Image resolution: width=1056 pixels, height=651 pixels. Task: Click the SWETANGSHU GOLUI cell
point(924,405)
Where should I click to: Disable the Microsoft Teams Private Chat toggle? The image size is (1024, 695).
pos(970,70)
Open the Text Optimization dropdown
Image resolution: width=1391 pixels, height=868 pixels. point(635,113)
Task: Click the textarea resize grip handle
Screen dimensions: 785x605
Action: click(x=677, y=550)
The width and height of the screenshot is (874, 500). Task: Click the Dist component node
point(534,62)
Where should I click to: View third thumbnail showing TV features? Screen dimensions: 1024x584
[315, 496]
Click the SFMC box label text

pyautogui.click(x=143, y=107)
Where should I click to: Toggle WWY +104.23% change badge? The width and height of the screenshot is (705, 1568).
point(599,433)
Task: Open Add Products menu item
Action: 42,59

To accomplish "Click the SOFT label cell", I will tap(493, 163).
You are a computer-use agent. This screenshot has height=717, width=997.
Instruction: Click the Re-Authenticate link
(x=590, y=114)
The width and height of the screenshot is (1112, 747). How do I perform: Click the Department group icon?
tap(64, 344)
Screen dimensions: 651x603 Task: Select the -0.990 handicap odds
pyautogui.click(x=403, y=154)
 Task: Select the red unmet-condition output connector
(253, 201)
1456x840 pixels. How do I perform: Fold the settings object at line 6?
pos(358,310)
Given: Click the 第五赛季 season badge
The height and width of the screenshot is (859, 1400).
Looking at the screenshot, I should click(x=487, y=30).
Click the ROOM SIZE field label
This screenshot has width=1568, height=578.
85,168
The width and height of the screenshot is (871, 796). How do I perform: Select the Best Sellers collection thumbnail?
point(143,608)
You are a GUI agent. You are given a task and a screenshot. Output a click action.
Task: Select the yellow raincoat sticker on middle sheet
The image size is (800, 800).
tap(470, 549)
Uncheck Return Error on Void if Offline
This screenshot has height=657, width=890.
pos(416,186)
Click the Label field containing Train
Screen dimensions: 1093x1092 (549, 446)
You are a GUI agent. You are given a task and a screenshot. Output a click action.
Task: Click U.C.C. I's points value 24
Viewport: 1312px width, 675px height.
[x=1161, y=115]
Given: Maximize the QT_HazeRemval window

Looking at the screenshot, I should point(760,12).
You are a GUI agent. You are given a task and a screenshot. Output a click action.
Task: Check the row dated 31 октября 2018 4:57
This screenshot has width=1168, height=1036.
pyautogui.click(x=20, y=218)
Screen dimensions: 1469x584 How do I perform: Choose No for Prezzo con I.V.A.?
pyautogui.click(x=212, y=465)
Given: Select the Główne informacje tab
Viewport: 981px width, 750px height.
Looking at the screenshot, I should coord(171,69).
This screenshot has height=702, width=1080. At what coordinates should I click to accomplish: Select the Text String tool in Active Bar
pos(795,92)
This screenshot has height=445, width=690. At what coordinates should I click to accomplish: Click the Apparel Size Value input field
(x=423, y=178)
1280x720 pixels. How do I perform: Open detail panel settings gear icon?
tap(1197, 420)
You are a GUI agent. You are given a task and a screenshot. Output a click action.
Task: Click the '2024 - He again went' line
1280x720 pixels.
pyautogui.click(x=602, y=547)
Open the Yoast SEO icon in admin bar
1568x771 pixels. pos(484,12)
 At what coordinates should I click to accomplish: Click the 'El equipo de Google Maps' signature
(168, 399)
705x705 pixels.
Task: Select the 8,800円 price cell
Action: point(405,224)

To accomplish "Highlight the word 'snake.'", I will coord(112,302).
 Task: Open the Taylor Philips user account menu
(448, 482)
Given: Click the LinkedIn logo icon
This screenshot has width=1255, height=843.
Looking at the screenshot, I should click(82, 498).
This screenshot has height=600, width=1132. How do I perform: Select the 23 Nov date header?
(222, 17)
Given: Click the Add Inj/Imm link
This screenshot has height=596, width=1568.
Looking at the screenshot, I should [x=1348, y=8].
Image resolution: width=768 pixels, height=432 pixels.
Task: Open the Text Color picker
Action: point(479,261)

> [Task requirements]:
Above are the records. Copy the lines beginning at the one that has "This screenshot has width=1255, height=843." and ending with the one that has "Given: Click the Add Inj/Imm link", unchanged.

> [Solution to this exercise]:
This screenshot has width=1255, height=843.
Looking at the screenshot, I should click(82, 498).
This screenshot has height=600, width=1132. How do I perform: Select the 23 Nov date header?
(222, 17)
Given: Click the Add Inj/Imm link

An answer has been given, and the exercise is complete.